# Everyone posting on this forum please read



## Chickadee

Due to the number of younger members whose first fish is a betta this forum does tend to attract a lot of younger members. So I will ask all of you to please be aware of the forum rules to protect our younger members and keep our forum "kid friendly". The topic of this forum is Betta subjects so please let's keep our posts on topic to fish and try to keep the wording so that the younger members are not compromised. Rule #1 on the following says it all.

AquariumForum.com Rules

Thank you so much for your attention.

Rose


----------



## JIM

*Thank you Rose for that reminder, and let me add Admins position on this subject. This forum demands child, and family friendly conversations. In this day and age of computer access by almost anyone, we have to conduct ourselves accordingly. I realize that sometimes folks dont understand that concept. So as much as i hate to be the bad guy. This is the bottom line. If Any Member chooses to post in a manner that would intentionally offend any member, if brought to my attention, will be warned once and then removed from this forum. Opinions if stated properly do not have to be offensive. Just stop and think how a statement might sound before you push that post button, or who might be reading it. Thank everyone for helping make our site Family friendly.  *


----------



## cottoncandy946

Thanks Rose for reminding everyone about that!!! It really helps!


----------

###

## [Exercise]
Reproduce the forum thread on keeping posts family friendly in full, word for word.

## [Data]
###

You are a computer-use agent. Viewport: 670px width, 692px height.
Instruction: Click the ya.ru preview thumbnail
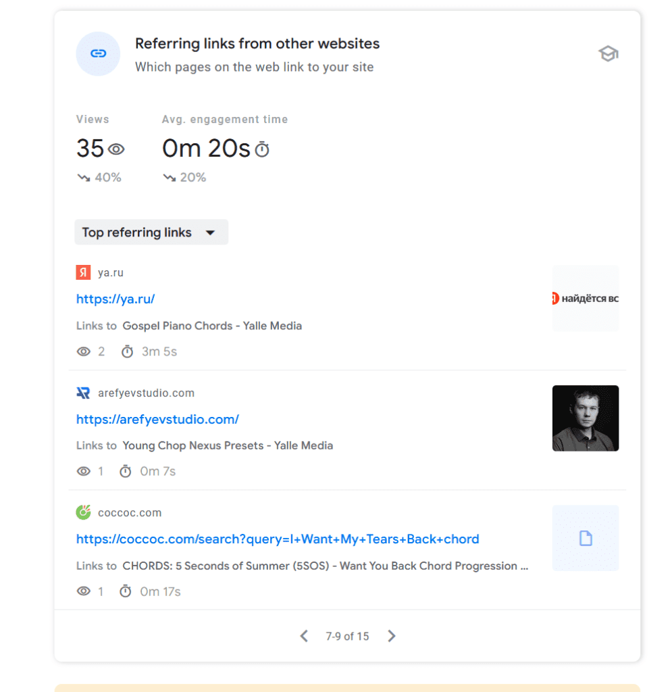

###

## [Output for this exercise]
# Everyone posting on this forum please read



## Chickadee

Due to the number of younger members whose first fish is a betta this forum does tend to attract a lot of younger members. So I will ask all of you to please be aware of the forum rules to protect our younger members and keep our forum "kid friendly". The topic of this forum is Betta subjects so please let's keep our posts on topic to fish and try to keep the wording so that the younger members are not compromised. Rule #1 on the following says it all.

AquariumForum.com Rules

Thank you so much for your attention.

Rose


----------



## JIM

*Thank you Rose for that reminder, and let me add Admins position on this subject. This forum demands child, and family friendly conversations. In this day and age of computer access by almost anyone, we have to conduct ourselves accordingly. I realize that sometimes folks dont understand that concept. So as much as i hate to be the bad guy. This is the bottom line. If Any Member chooses to post in a manner that would intentionally offend any member, if brought to my attention, will be warned once and then removed from this forum. Opinions if stated properly do not have to be offensive. Just stop and think how a statement might sound before you push that post button, or who might be reading it. Thank everyone for helping make our site Family friendly.  *


----------



## cottoncandy946

Thanks Rose for reminding everyone about that!!! It really helps!


----------